2002年6月20日
新日本製鉄と日本金属工業は19日、ステンレス事業の競争力強化のため、相互協力を実施することで合意したと発表した。新日鉄からは00年に開始した厚中板中間製品の供給を月間200トンから同500―700トンに拡大、逆に、日金工からも同水準の数量をスラブ、ホットコイル、冷延中間製品などの形で供給する。さらに、日金工の相模原事業所で手掛ける極薄品など特品事業の将来構想に沿って協力態勢を検討、物流をはじめ原料調達や関連の加工会社の事業も対象に、協力関係を具体化する。両社間で検討チームを発足、月内から検討作業に着手し、可能な案件から早期に実行に移す。

日本鉄鋼連盟が19日発表した5月の粗鋼生産量は、前年同月比5・5%増の938万9000トンで、91年5月(963万5000トン)以来の高水準となった。前月比では63万2000トン、7・2%の増加。鉄連では「内需は変化なく横ばいだが、輸出がアジア経済の回復により、非常に好調に推移しているため」とみている。輸出は昨年度実績3268万トンを上回るペースで、このペースが続けば4―6月の粗鋼は2700万トン水準と、経済産業省が4月末に集計した生産計画2568万トンを大幅に上回る見通し。年度粗鋼では90年度以来の1億1000万トンレベルに達する可能性も出てきた。

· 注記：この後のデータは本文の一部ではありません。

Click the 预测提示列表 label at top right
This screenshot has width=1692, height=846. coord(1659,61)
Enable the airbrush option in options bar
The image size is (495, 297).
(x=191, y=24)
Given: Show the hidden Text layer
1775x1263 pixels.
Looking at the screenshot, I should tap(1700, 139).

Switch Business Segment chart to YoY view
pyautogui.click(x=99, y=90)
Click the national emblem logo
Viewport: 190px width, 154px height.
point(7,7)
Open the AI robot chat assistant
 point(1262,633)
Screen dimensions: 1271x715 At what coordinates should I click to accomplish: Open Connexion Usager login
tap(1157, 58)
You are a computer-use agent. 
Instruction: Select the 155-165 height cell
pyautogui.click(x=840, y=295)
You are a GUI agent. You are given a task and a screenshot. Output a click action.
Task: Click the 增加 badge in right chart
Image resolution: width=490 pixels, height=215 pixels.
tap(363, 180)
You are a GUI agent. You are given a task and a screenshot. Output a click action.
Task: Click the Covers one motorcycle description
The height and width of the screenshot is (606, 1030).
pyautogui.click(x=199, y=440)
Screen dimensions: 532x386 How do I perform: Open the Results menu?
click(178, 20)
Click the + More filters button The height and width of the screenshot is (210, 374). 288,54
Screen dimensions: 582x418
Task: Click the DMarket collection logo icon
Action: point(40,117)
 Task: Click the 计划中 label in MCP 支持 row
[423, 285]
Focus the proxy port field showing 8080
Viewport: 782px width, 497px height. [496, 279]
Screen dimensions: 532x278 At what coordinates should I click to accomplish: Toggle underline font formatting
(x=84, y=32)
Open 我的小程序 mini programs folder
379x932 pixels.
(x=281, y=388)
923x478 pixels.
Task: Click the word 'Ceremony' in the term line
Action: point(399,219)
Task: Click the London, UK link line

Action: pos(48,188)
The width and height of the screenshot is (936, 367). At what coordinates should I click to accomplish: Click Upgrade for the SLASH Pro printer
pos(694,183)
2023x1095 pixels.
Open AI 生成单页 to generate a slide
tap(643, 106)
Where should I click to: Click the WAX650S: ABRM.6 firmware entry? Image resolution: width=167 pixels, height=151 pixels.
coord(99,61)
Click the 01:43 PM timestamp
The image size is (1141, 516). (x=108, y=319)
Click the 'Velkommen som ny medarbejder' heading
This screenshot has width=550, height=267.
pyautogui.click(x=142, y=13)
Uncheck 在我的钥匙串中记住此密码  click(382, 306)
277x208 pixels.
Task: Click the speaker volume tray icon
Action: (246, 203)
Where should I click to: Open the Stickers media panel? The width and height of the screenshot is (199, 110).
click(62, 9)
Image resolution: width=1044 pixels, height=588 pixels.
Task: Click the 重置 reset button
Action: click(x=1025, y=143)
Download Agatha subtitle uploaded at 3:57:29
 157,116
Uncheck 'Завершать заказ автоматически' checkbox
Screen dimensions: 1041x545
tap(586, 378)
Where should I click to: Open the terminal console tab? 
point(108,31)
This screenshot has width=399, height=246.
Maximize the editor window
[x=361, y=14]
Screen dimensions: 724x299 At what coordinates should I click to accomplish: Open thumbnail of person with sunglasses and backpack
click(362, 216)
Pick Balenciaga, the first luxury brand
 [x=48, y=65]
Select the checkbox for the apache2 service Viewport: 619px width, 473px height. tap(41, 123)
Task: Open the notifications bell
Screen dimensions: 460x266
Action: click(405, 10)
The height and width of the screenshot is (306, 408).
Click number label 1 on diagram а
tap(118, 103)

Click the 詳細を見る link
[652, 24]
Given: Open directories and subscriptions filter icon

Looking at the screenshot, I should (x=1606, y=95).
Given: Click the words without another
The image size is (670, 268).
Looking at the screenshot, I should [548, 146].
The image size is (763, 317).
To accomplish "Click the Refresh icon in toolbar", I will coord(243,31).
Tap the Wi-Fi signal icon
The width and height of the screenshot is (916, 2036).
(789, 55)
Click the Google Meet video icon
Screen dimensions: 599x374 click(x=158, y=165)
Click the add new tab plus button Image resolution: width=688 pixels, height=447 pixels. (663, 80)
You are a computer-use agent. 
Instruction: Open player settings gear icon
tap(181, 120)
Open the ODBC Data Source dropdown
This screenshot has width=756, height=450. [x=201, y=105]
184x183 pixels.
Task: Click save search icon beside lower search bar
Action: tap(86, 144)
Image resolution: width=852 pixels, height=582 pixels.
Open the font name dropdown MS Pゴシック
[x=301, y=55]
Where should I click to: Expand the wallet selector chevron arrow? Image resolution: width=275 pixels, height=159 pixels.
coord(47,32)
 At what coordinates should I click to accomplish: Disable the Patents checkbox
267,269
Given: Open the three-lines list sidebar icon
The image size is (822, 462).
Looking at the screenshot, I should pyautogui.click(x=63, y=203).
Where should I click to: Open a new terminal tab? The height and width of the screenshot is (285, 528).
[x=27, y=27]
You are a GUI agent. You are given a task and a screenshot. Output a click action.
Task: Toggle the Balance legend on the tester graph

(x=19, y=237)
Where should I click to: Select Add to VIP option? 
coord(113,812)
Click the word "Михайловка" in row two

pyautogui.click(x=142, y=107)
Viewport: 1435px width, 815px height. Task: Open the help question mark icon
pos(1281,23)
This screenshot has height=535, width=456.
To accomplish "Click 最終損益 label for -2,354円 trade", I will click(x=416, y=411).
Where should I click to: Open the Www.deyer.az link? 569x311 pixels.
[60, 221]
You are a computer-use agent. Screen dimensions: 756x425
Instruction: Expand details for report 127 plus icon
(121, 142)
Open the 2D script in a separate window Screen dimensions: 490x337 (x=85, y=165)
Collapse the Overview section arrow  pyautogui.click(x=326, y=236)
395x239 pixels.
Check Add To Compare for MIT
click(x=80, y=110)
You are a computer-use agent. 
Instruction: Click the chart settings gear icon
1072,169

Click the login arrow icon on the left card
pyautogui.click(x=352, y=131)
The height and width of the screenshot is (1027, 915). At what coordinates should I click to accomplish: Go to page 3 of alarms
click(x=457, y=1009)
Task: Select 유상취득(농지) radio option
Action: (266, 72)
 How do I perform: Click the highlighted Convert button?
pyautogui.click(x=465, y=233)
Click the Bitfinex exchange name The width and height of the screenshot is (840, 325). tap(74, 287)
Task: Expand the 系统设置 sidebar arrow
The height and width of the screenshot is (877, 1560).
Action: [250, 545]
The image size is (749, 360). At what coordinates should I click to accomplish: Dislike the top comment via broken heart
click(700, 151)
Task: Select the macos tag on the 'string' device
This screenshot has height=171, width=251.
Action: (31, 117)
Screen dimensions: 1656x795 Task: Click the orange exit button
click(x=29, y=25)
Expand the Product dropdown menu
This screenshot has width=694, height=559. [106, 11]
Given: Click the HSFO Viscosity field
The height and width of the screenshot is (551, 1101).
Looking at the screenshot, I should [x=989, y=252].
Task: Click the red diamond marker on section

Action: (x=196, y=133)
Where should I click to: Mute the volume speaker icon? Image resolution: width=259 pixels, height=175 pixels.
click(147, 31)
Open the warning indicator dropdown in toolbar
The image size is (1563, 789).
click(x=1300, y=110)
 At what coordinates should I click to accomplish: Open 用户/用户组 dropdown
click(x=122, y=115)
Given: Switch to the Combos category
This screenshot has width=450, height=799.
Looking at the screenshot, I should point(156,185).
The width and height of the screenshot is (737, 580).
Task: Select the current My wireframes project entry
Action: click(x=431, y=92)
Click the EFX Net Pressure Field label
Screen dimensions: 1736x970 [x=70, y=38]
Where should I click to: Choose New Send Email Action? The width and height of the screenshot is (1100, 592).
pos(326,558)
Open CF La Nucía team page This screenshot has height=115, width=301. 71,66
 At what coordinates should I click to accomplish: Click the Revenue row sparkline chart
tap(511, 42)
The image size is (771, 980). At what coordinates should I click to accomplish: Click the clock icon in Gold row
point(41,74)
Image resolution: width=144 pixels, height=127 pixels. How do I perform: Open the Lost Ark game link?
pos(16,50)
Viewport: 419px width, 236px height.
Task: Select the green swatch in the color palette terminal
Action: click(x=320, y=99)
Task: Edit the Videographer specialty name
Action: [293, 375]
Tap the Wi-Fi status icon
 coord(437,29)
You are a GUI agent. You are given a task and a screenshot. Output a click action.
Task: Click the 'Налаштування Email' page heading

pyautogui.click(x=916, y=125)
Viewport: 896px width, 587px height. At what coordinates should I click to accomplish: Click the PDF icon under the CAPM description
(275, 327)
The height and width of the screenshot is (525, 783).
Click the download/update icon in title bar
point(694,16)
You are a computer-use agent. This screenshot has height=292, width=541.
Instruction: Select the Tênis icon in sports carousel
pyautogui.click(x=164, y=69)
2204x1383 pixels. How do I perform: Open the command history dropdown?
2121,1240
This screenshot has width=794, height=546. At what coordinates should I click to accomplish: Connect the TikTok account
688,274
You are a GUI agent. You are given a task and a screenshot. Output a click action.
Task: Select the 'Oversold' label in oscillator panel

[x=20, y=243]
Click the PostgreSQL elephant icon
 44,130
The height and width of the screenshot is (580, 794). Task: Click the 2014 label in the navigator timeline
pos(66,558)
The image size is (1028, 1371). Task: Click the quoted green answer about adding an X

NKKは、02年度中に独自開発したロータリーキルン式脱塩素装置を実用化し、現在、京浜製鉄所で行っている廃プラスチック高炉一貫処理システムにおいて塩化ビニルを含む廃プラスチック類の100%リサイクルに乗り出す。コークスを活用した脱塩素装置で処理能力は年間5000トンで、これまで埋め立て処理されてきた塩ビを分解して塩素を塩酸としてリサイクルする。今後は、都市計画審議会などで処理業として認可を取得し、03年度をめどに早期実用化を目指す。
NKKは19日、新潟県津川町水質浄化センターと共同で常温可溶化菌を活用した「汚泥発生抑制型水処理システム」の実証試験をスタートしたと発表した。設備建設や分析など2年間の実証試験に関する投資金額は約1億円で、06年度中の市場投入を狙う。常温可溶化菌によって溶解した引き抜き汚泥を後曝気槽に戻して分解し、汚泥発生をゼロにする技術。汚泥ゼロのコンセプトにより建設コストで2分の1、操業コストで5分の1と大幅なコスト縮減が可能になるという。
住友金属工業は、7―9月のH形鋼の総生産量を、4―6月比15―20%減らす方針を決めた。8月上旬に予定している製鉄所の定修と、それに前後したミルの休止に合わせ、7―8月を中心にトップヘビーで減産する。需給バランスを整えることで、市況上昇を図る。